Illuminating Emily Dickinson’s life — “A Quiet Passion” illuminates the screen

Emily Dickinson has long been known as the poet who didn’t do very much.

Though her life is not a subject many inspect, her poetry has been celebrated for nearly a century.

For the first time, Dickinson’s life is inspected and revealed on screen with an all-star cast.

Terence Davies, director of “Sunset Song” and “Distant Voices, Still Lives” directs this cast.

Davies is also known for literary translations to film such as “The House of Mirth.”

The director’s relation to literature is highly apparent throughout the film, as Dickinson’s poetry is suffused alongside regular discourse in a smooth and artistic way.

Cynthia Nixon beautifully fulfills the role of Dickinson as an adult, and more than succeeds in playing a character that both fulfilled the roles of a 19th century woman, and deeply protested them.

Perhaps what I appreciated most about the film was its ability to make beautiful what Dickinson praised in her poetry with minimal projection or speculation on the part of the director.

Dickinson’s relationships with women have been the subject of some interest by historians.

Davies is able to explore this important aspect of her life without delving into the unknown.

For a life that, in words might seem rather dull, the film is able to illuminate this life.

By doing so, spectators will hopefully be given an idea of what inspired her famous work.

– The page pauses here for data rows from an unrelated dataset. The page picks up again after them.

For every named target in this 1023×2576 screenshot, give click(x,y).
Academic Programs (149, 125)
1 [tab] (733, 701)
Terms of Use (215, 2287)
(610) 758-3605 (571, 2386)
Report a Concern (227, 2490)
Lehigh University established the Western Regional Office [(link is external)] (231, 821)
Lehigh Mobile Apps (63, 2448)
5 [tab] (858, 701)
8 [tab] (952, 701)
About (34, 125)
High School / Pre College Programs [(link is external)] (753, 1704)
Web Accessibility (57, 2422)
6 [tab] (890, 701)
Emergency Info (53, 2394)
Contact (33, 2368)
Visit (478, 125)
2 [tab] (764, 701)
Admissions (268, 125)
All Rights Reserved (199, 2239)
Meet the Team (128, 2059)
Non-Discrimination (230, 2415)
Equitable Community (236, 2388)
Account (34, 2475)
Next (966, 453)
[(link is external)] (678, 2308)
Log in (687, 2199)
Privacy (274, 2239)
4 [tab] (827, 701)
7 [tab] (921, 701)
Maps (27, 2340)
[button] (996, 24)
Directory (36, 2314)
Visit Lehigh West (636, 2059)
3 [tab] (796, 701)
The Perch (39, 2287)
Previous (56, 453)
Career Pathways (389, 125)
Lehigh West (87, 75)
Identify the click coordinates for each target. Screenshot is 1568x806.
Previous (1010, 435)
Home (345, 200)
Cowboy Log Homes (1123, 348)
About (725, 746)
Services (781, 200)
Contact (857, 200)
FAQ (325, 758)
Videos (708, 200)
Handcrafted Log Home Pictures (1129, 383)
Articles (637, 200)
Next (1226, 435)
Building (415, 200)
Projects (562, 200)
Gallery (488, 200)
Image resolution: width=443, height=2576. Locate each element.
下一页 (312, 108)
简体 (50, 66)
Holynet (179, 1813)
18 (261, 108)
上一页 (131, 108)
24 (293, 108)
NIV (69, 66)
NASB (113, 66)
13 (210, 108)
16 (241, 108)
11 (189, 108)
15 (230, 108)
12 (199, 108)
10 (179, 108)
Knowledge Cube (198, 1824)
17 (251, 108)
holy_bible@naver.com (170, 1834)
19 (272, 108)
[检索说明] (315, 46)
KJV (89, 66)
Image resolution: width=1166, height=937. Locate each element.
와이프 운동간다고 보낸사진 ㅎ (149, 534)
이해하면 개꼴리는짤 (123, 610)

Dickinson’s relationship with her family is also beautifully portrayed.

The author lived with them for the entirety of her adult life, something modern audiences may not relate to or understand.

Dickinson’s mother, her namesake, is played by Joanna Bacon.

This character specifically seems to evoke a passionate response from the poet who is the exact opposite of her nearly silent mother.

“A Quiet Passion” is a total success that works to highlight the aspects of Emily Dickinson’s life which few take time to investigate.

Through this, a more complete portrait of the author is given, and audiences can hope discover the “quiet passion” that drove one of the most beloved wordsmiths to write what she did.